The Good Suffix Shift Rule

The Good Suffix Rule shifts the pattern after a mismatch by focusing on the portion of the pattern that matched the text, i.e. the good suffix, aligning it with another occurrence of the same or a similar suffix earlier in the pattern.

It’s especially useful when the Bad Character Rule offers no advantages, such as after a full match or a mismatch near the pattern’s start.

Example of the Good Suffix Rule

Suppose we are matching the pattern pat = acababacaba against some text, via right-to-left scan, and a mismatch occurs at txt[8] = b with pat[8] = c, while the suffix pat[9...11] = aba has matched.

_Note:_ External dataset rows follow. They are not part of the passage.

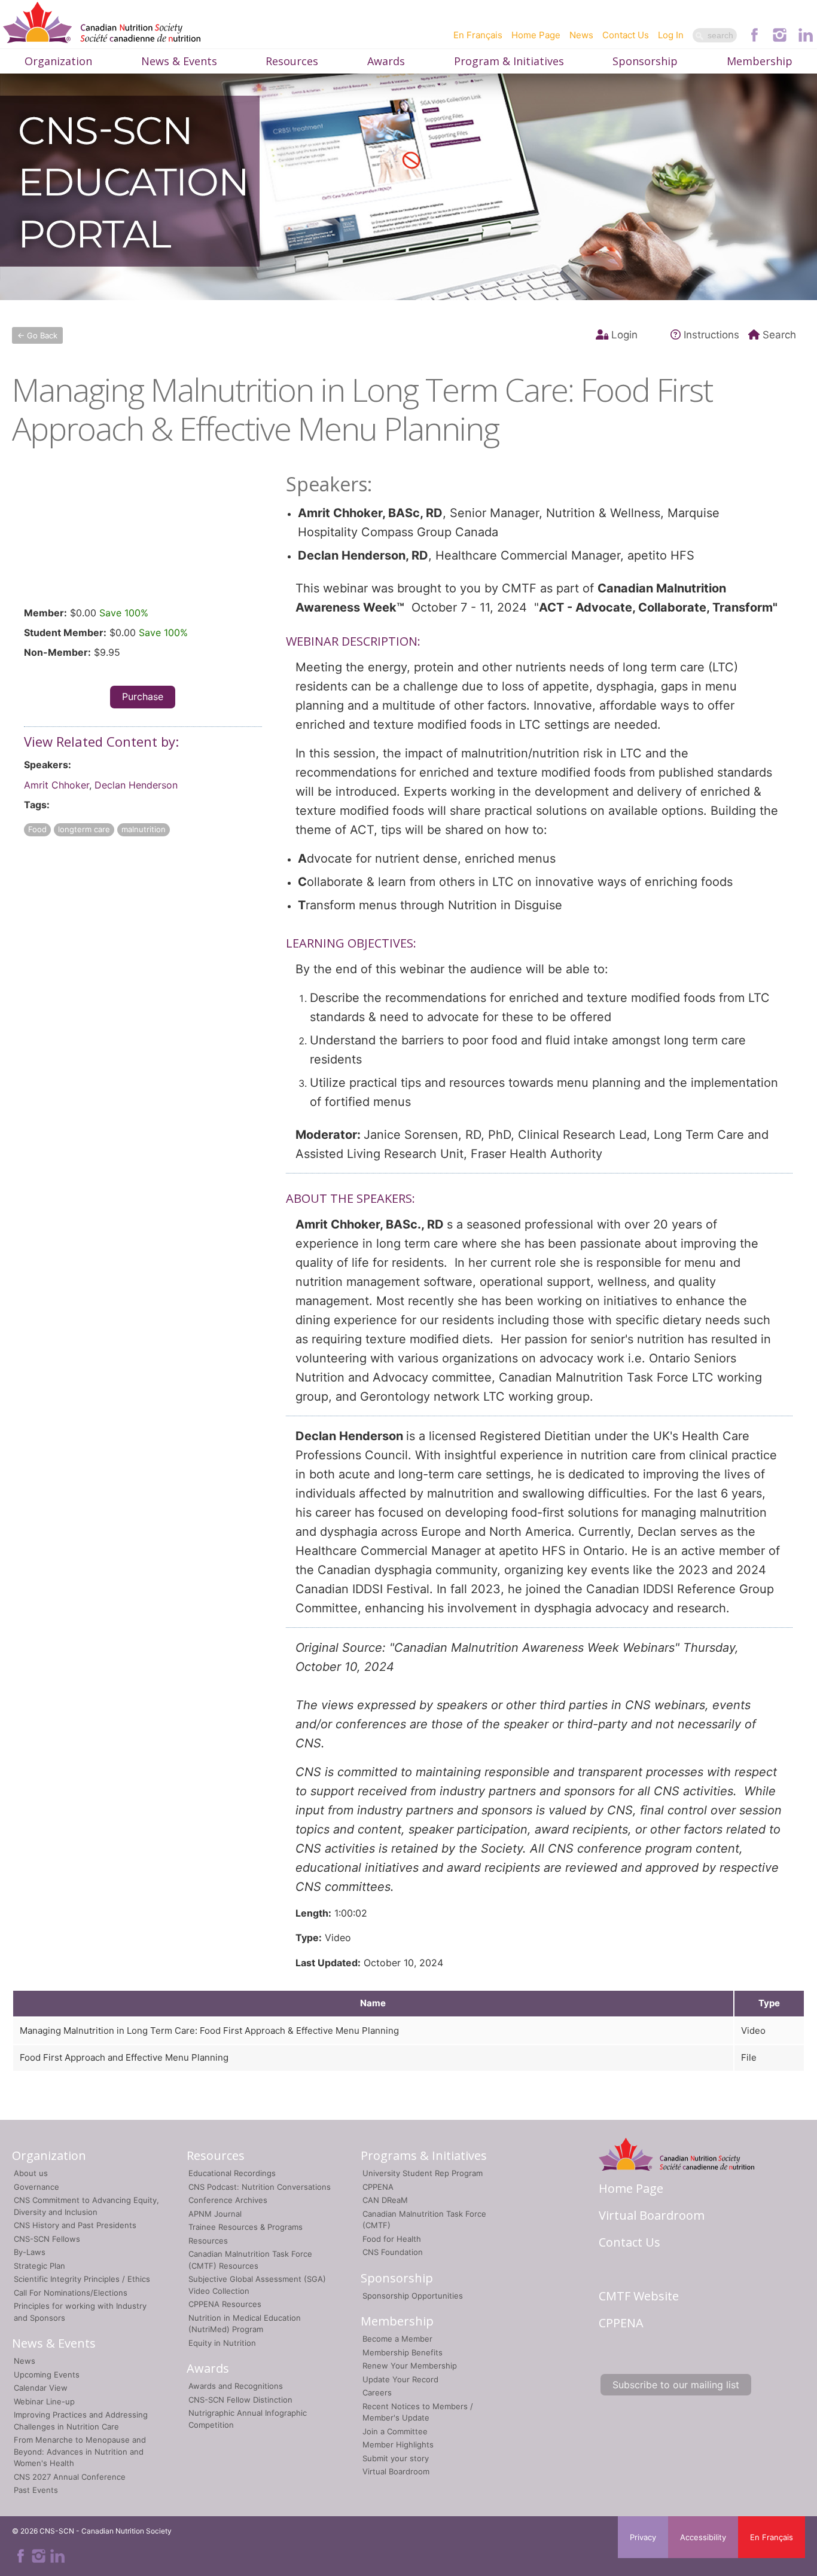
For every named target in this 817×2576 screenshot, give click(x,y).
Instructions (711, 335)
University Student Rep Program (422, 2173)
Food (37, 829)
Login (624, 335)
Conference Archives (227, 2200)
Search (779, 335)
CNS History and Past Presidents (75, 2225)
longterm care (84, 829)
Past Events (36, 2490)
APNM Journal (215, 2214)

To apply the Good Suffix Rule, we look for another occurrence of the suffix aba in the pattern to the left of the mismatch. In this case, two ranges match:

pat[3...5] and,

pat[5...7]

We select the rightmost occurrence (pat[5...7]) and check if its preceding character pat[4] = b differs from the mismatched character pat[8] = c, which it does. This allows us to shift the pattern by $4$ positions.

If pat[3...5] were the rightmost occurrence, its preceding character pat[2] = c would match the mismatched character, making it less effective for shifting

Additionally, using the Bad Character Rule instead would only allow a shift of $2$ positions.

If no other occurrence of the full good suffix (aba) existed, we would instead look for a suffix of the good suffix (e.g., ba or a) elsewhere in the pattern to determine the shift

Formalising The Good Suffix Rule

Consider a general iteration where pat[1...m] is aligned with text[j...j+m-1] and a right-to-left scan is performed. If a mismatch occurs at some position $k$ in pat, then the good suffix is the suffix pat[k+1...m] that matches with text[j+k...j+m-1].

To apply the Good Suffix Rule, check if there exists a position $p < m$ in pat such that:

It is the endpoint of the rightmost occurrence of a substring that exactly matches the good suffix
- pat[p-(m-k)+1...p] == pat[k+1...m]
The preceding character of that substring is different from the mismatched character in pat
- pat[p-(m-k)] != pat[k]

If such a position $p$ exists, the pattern can be shifted right by $m - p$ positions, allowing a new iteration to begin.

This is actually known as the Strong Good Suffix Rule, as the standard Good Suffix Rule does not require the preceding character to be different from the mismatched character in the pattern.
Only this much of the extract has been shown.